Eirk Newth / India Amos
Left: Eirik Newth. Right: Me.
Easy mistake; could happen to anyone, we’re so alike. Except that, y’know, he’s a genius.

Here (with some corrections), in case anybody else interpreted my posts from this weekend in similar ways, is a way-too-long comment I just posted in response to Doyce Testerman’s Publishing, Charlotte, and John. You should start there, or it won’t make much sense. The part of Doyce’s post where poor Eirik gets dragged into things and where my grumbling gets taken somewhat out of context is at the very end:

In the postscript to this piece, Eirik Newth explains why Big Publishing consistently cites costs to create ebooks that fall miles outside my experience and expectation.
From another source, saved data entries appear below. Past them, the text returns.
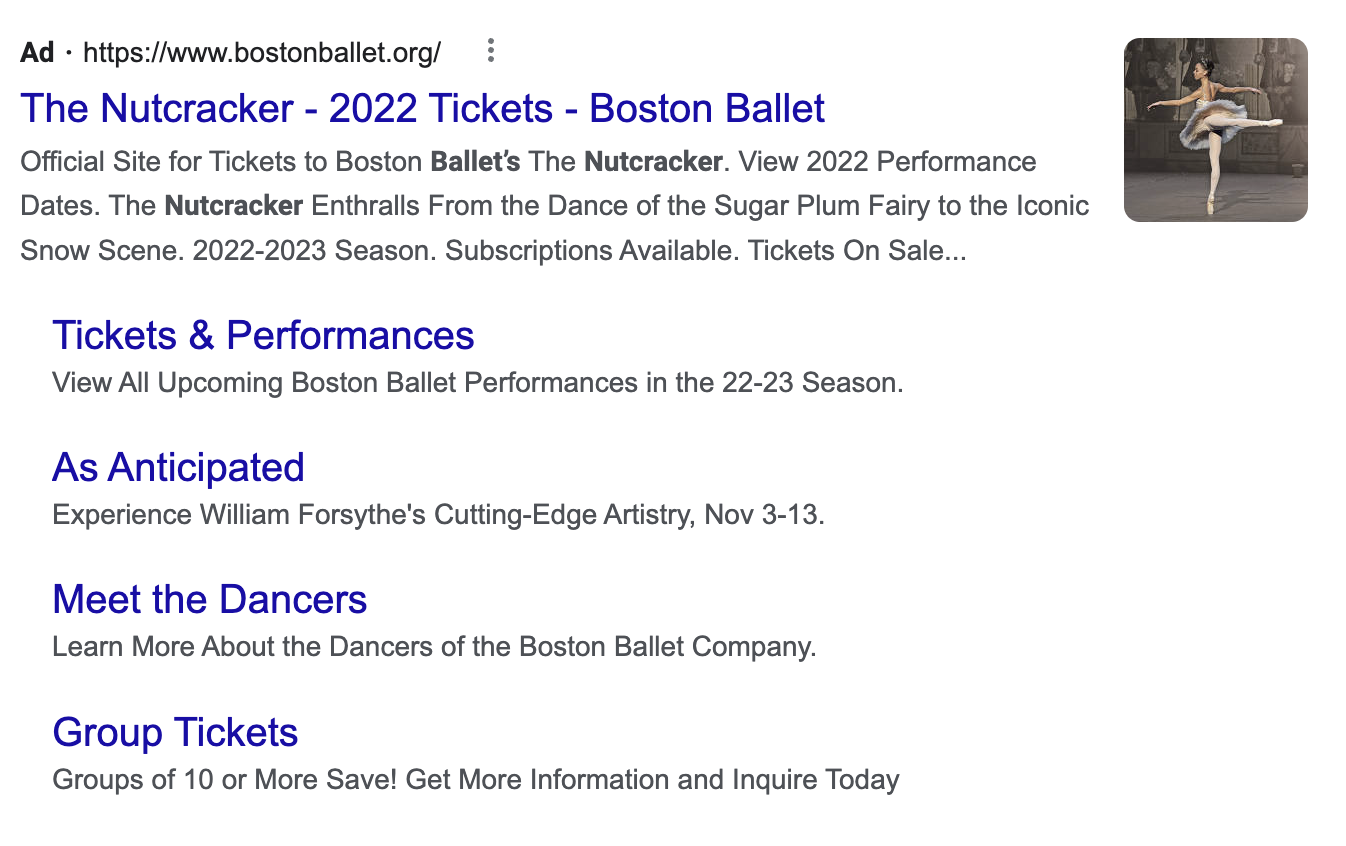Click bold 'Nutcracker' before the word Enthralls

click(233, 206)
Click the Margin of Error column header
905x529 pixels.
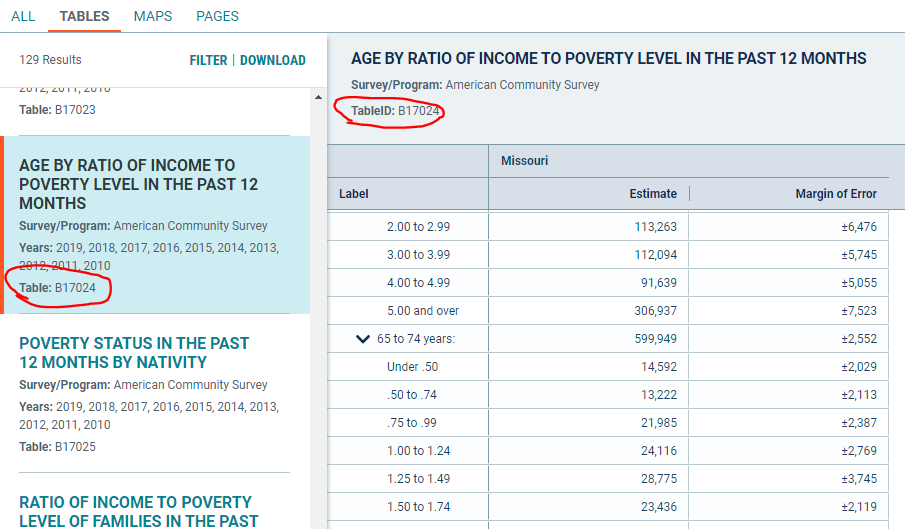(835, 194)
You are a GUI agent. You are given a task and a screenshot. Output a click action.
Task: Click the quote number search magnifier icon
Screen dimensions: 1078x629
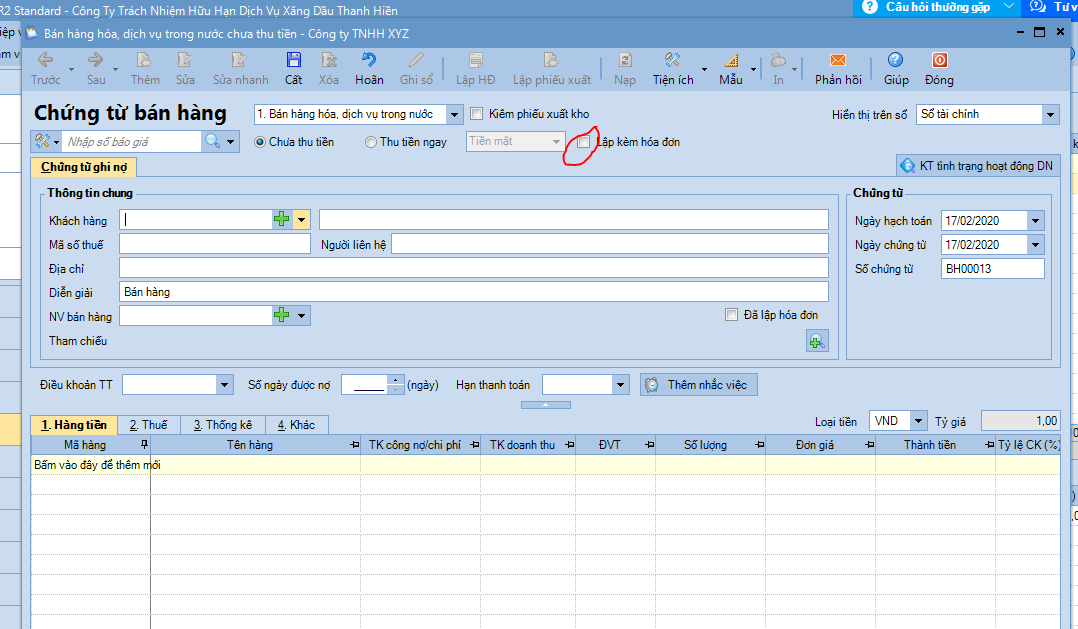[x=213, y=142]
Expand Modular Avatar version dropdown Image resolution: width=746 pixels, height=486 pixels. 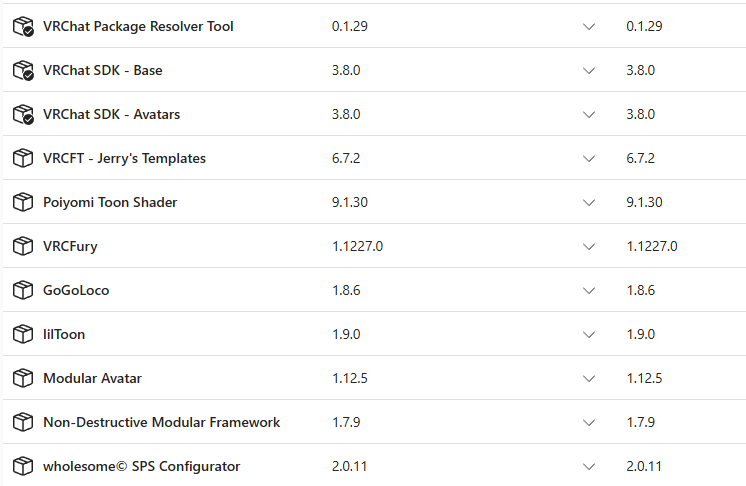[x=589, y=379]
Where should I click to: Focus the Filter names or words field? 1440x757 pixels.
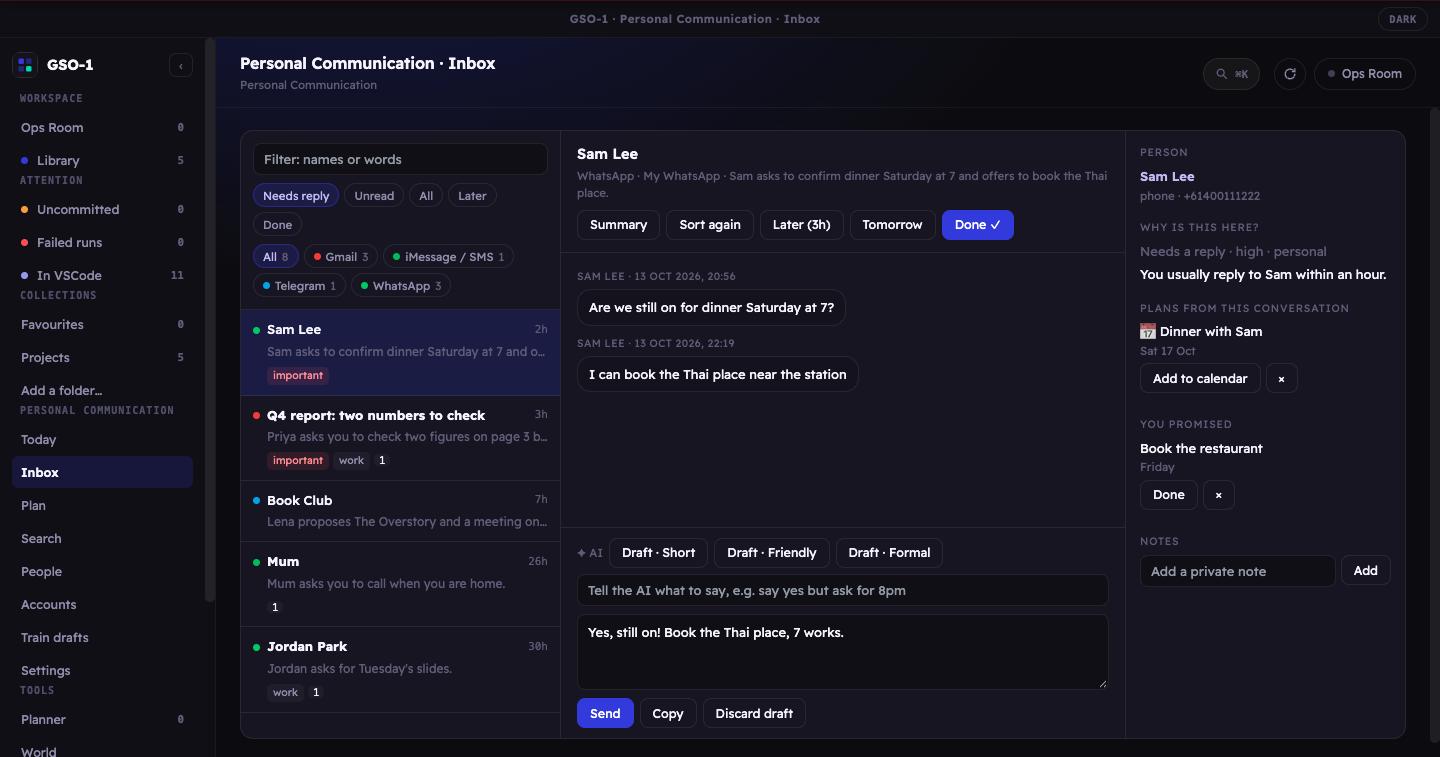coord(400,159)
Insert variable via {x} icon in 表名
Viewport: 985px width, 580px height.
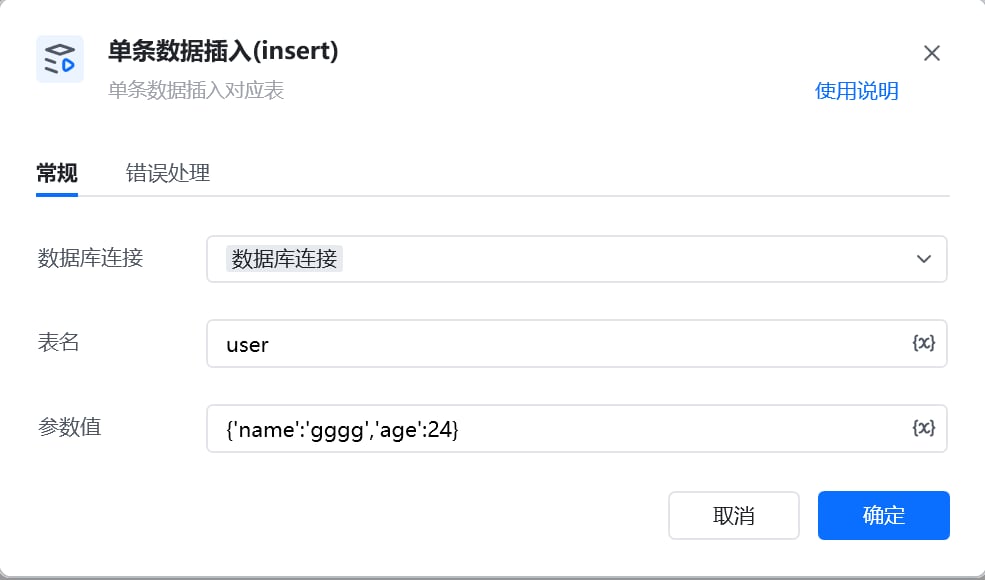coord(923,343)
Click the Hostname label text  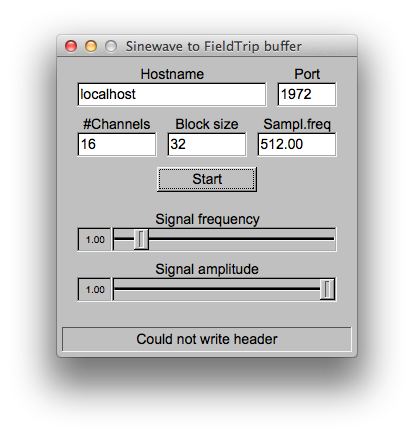tap(172, 74)
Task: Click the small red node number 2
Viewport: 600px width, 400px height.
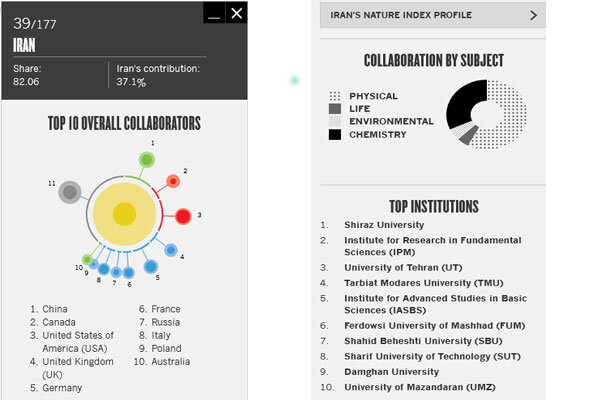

Short version: they’re doing it wrong.

Long version:

Publishers are still producing paper books the “X-Acto–and–wax” way and then outsourcing their e-book production to other companies, which probably automate the conversion process, and then they’re not practicing any kind of QA on what comes back, because nobody gives a shit, because the people who make the decisions don’t read e-books.

No wonder they think making an ebook is an expensive, time-consuming process.

Yes, you read that right. Publishers aren’t producing workable electronic files when they produce a paper book — their product essentially has to be OCR’d by a third party company to get an ebook out of it. They start with a hardcopy and make someone else turn it into an electronic version, which they’ll never read.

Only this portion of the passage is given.